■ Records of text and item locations
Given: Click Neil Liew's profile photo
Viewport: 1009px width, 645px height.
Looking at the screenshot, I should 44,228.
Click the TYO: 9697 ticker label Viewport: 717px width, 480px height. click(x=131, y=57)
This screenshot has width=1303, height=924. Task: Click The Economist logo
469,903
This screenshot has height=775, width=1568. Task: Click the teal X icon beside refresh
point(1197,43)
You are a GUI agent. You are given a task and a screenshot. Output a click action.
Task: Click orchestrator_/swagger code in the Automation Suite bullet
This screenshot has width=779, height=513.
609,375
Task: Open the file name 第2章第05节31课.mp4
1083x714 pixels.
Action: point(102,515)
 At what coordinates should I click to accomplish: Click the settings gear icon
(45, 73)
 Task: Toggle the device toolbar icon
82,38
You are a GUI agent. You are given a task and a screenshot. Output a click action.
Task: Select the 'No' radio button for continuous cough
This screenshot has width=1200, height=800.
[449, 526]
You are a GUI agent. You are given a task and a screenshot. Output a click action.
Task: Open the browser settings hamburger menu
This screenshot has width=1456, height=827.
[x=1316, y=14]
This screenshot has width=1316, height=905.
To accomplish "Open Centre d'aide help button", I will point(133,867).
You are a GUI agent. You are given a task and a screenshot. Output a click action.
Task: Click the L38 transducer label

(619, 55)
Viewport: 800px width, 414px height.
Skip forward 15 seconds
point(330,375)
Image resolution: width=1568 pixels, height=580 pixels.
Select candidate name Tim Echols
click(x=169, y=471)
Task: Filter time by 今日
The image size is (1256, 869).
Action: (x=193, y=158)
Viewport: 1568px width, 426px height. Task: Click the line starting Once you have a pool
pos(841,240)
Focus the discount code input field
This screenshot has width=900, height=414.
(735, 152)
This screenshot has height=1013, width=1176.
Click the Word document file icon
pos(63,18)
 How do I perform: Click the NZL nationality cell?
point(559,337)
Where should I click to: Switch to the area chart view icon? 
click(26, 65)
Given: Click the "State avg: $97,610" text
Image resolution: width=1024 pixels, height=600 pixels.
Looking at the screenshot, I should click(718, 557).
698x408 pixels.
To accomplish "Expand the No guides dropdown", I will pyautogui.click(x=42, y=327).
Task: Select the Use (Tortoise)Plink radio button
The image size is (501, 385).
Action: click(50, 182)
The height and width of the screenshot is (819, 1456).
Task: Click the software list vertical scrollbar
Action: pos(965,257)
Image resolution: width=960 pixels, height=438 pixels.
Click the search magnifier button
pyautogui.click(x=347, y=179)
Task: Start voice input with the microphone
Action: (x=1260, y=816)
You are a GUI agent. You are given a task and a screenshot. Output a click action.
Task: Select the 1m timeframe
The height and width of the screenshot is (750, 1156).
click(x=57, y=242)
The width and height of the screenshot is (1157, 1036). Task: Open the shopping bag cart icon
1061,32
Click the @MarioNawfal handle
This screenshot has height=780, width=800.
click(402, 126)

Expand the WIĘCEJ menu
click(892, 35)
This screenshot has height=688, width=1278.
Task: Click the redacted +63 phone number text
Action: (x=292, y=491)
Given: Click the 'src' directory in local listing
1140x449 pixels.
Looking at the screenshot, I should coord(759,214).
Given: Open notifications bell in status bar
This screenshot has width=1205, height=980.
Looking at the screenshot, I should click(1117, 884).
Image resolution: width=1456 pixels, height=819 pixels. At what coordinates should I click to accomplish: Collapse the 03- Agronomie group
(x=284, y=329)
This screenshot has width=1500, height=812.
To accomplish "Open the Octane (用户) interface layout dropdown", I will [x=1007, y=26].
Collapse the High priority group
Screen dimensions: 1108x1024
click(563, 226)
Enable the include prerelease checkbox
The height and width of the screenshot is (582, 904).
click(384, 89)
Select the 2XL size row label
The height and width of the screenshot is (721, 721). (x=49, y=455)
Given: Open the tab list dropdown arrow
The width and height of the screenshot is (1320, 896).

■ TASK DIRECTIONS
Rewrite all of the records above, replacing each occurrence of "Viewport:" with "Display size:" and leaving everything else unchanged.

■ EXPECTED ANSWER
Given: Click Neil Liew's profile photo
Display size: 1009px width, 645px height.
Looking at the screenshot, I should 44,228.
Click the TYO: 9697 ticker label Display size: 717px width, 480px height. click(x=131, y=57)
This screenshot has width=1303, height=924. Task: Click The Economist logo
469,903
This screenshot has height=775, width=1568. Task: Click the teal X icon beside refresh
point(1197,43)
You are a GUI agent. You are given a task and a screenshot. Output a click action.
Task: Click orchestrator_/swagger code in the Automation Suite bullet
This screenshot has width=779, height=513.
609,375
Task: Open the file name 第2章第05节31课.mp4
1083x714 pixels.
Action: point(102,515)
 At what coordinates should I click to accomplish: Click the settings gear icon
(45, 73)
 Task: Toggle the device toolbar icon
82,38
You are a GUI agent. You are given a task and a screenshot. Output a click action.
Task: Select the 'No' radio button for continuous cough
This screenshot has width=1200, height=800.
[449, 526]
You are a GUI agent. You are given a task and a screenshot. Output a click action.
Task: Open the browser settings hamburger menu
This screenshot has width=1456, height=827.
[x=1316, y=14]
This screenshot has width=1316, height=905.
To accomplish "Open Centre d'aide help button", I will point(133,867).
You are a GUI agent. You are given a task and a screenshot. Output a click action.
Task: Click the L38 transducer label

(619, 55)
Display size: 800px width, 414px height.
Skip forward 15 seconds
point(330,375)
Image resolution: width=1568 pixels, height=580 pixels.
Select candidate name Tim Echols
click(x=169, y=471)
Task: Filter time by 今日
The image size is (1256, 869).
Action: (x=193, y=158)
Display size: 1568px width, 426px height. Task: Click the line starting Once you have a pool
pos(841,240)
Focus the discount code input field
This screenshot has width=900, height=414.
(735, 152)
This screenshot has height=1013, width=1176.
Click the Word document file icon
pos(63,18)
 How do I perform: Click the NZL nationality cell?
point(559,337)
Where should I click to: Switch to the area chart view icon? 
click(26, 65)
Given: Click the "State avg: $97,610" text
Image resolution: width=1024 pixels, height=600 pixels.
Looking at the screenshot, I should click(718, 557).
698x408 pixels.
To accomplish "Expand the No guides dropdown", I will pyautogui.click(x=42, y=327).
Task: Select the Use (Tortoise)Plink radio button
The image size is (501, 385).
Action: click(50, 182)
The height and width of the screenshot is (819, 1456).
Task: Click the software list vertical scrollbar
Action: pos(965,257)
Image resolution: width=960 pixels, height=438 pixels.
Click the search magnifier button
pyautogui.click(x=347, y=179)
Task: Start voice input with the microphone
Action: (x=1260, y=816)
You are a GUI agent. You are given a task and a screenshot. Output a click action.
Task: Select the 1m timeframe
The height and width of the screenshot is (750, 1156).
click(x=57, y=242)
The width and height of the screenshot is (1157, 1036). Task: Open the shopping bag cart icon
1061,32
Click the @MarioNawfal handle
This screenshot has height=780, width=800.
click(402, 126)

Expand the WIĘCEJ menu
click(892, 35)
This screenshot has height=688, width=1278.
Task: Click the redacted +63 phone number text
Action: (x=292, y=491)
Given: Click the 'src' directory in local listing
1140x449 pixels.
Looking at the screenshot, I should coord(759,214).
Given: Open notifications bell in status bar
This screenshot has width=1205, height=980.
Looking at the screenshot, I should click(1117, 884).
Image resolution: width=1456 pixels, height=819 pixels. At what coordinates should I click to accomplish: Collapse the 03- Agronomie group
(x=284, y=329)
This screenshot has width=1500, height=812.
To accomplish "Open the Octane (用户) interface layout dropdown", I will [x=1007, y=26].
Collapse the High priority group
Screen dimensions: 1108x1024
click(563, 226)
Enable the include prerelease checkbox
The height and width of the screenshot is (582, 904).
click(384, 89)
Select the 2XL size row label
The height and width of the screenshot is (721, 721). (x=49, y=455)
Given: Open the tab list dropdown arrow
The width and height of the screenshot is (1320, 896).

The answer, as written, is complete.